Criada em 1994, a DRU original permitia dividir com outras áreas até 20% das receitas por regra constitucional para saúde, educação e Previdência. Ainda vigora em versão desidratada até o final deste ano, mas seria eliminada no próximo ano.
Na tentativa de garantir o compromisso com o déficit zero em 2025, deve ser retomada com formato mais semelhante ao que vigorava no passado. Não é, exatamente, uma redução de despesas, como anunciaram Haddad e Tebet com efeito de alívio na turbulência do mercado, mas é uma recomendação feita por vários economistas.
Como se trata de dispositivo constitucional, vai exigir a negociação de uma proposta de emenda à Constituição (PEC) com o Congresso, com toda sua complexidade: votação em dois turnos, com três quintos dos votos. Será o momento de teste para a tese do presidente do Senado, Rodrigo Pacheco (PSD-MG), de que o Congresso também é responsável pelo equilíbrio fiscal.
Além da reativação da DRU, as declarações de Haddad e Tebet sugerem que o foco do corte é no gasto tributário, ou seja, em incentivos e subsídios concedidos pelo governo federal. Tebet fez questão de elevar a projeção do colega da Fazenda, de R$ 519 bilhões em benefícios tributários, para R$ 646 bilhões, incluindo renúncia fiscal e benefícios financeiros e de crédito. Isso equivale a 6% do PIB, ou seja, 12 vezes a meta de superávit primário prevista para 2025, depois revista por temor de que não fosse atingida.
Atualização: em entrevista à rádio CBN nesta terça-feira (18), Lula confirmou que não descarta desvincular o orçamento, se for convencido de que "tem alguma coisa errada". Como as declarações de Haddad e Tebet foram feitas na segunda (17) depois de reunião com o presidente na Junta de Execução Orçamentária (JEO), esse apoio era presumido. A declaração é importante por ter a palavra presidencial. Na mesma entrevista, Lula voltou a atacar o presidente do Banco Central, Roberto Campos Neto, dizendo que "tem lado político" e "trabalha para prejudicar o país". Até o final da manhã, o mercado reagia mais ao sinal do que às palavras: o dólar tem leve baixa, de 0,41%, e bolsa está estável com sinal positivo ("alta" de 0,8%).

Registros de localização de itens
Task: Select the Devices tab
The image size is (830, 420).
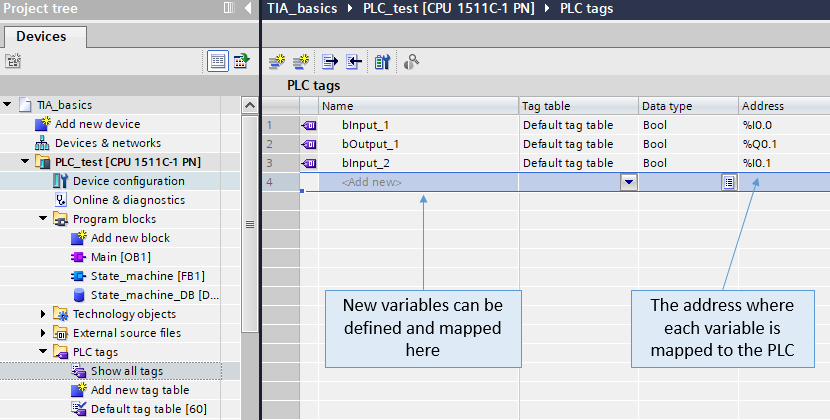Action: (x=43, y=37)
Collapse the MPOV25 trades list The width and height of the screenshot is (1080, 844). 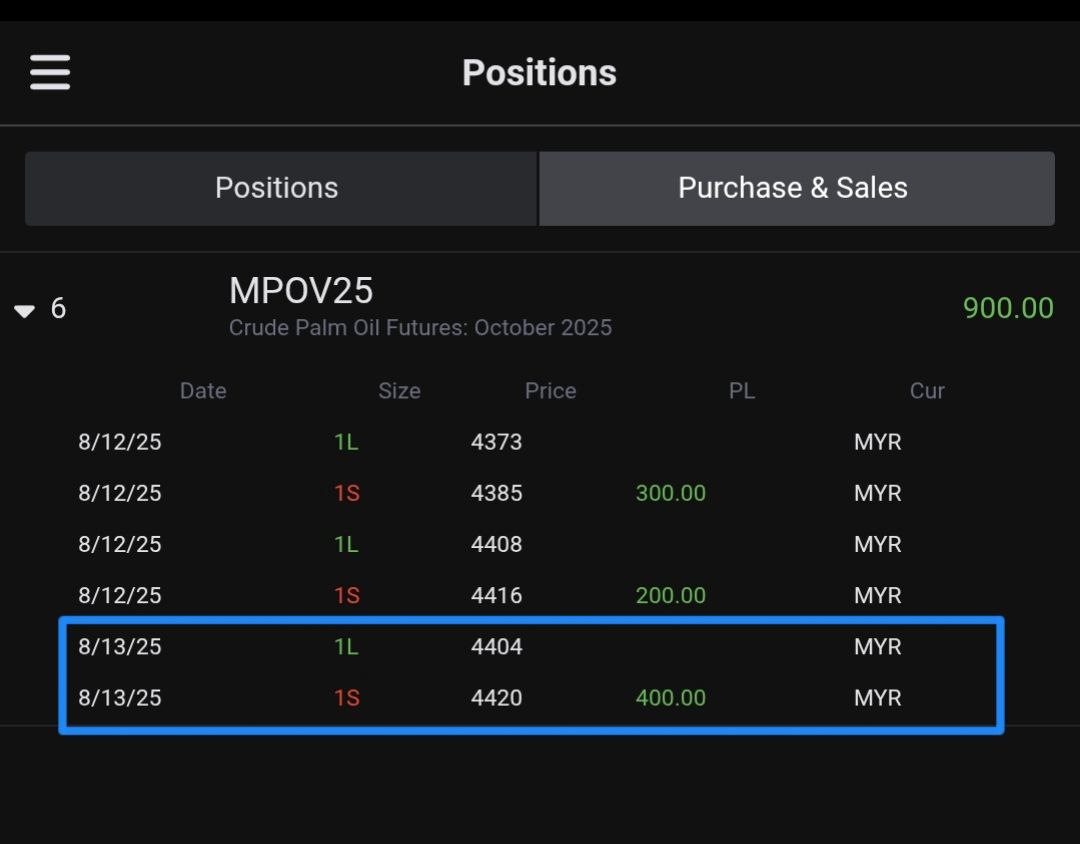pos(25,311)
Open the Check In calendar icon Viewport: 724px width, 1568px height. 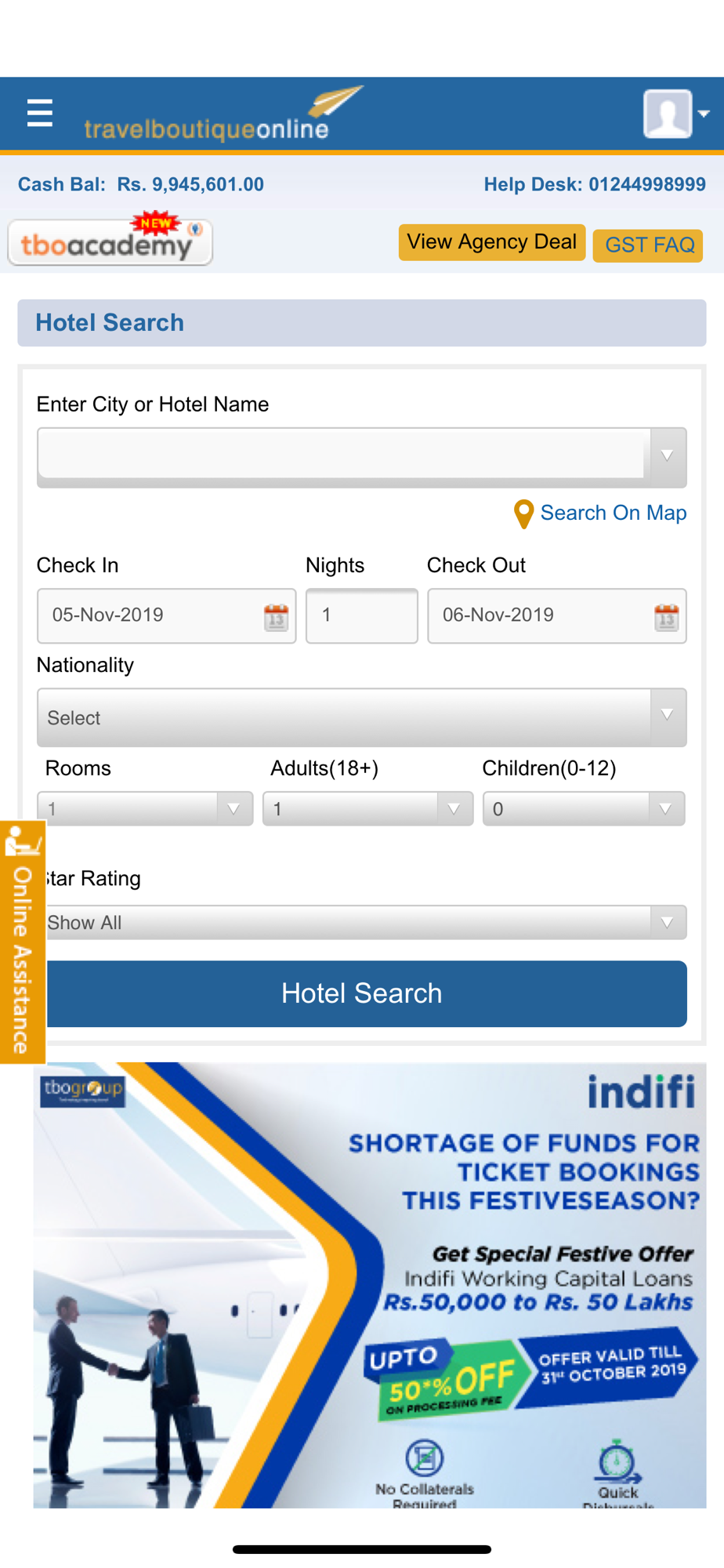(x=276, y=617)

* _DESAFIOS PROPOSTOS_
a – De acordo com o texto sobre a DRU, para qual valor Tebet elevou a projeção de benefícios tributários feita pelo colega da Fazenda?
b – Continue o texto sobre a DRU a partir de onde ele termina.

* _RESPOSTAS ÀS TAREFAS_
a – Para R$ 646 bilhões.

b –
Os fatores de pressão no mercado
Falta de perspectiva do início de cortes de juro nos EUA: a taxa alta lá e mais baixa aqui diminui a atratividade de investimentos no mercado financeiro no Brasil, e investidores resgatam aplicações aqui para migrar para mercados mais lucrativos.
Ajuste fiscal: a decisão do governo Lula de reduzir o déficit primário (despesas maiores que receitas antes do pagamento da dívida) só com aumento de arrecadação, sem corte de gastos, é considerada frágil e difícil de manter ao longo dos quatro anos de mandato. A recente ajuda ao Rio Grande do Sul, que eleva os gastos, contribui com essa percepção.
Eleições na Europa: embora fosse esperado o crescimento das bancadas que questionam a União Europeia, a expressiva votação da extrema direita na França fez o presidente Emmanuel Macron convocar eleições em seu país, o que eleva a incerteza na economia.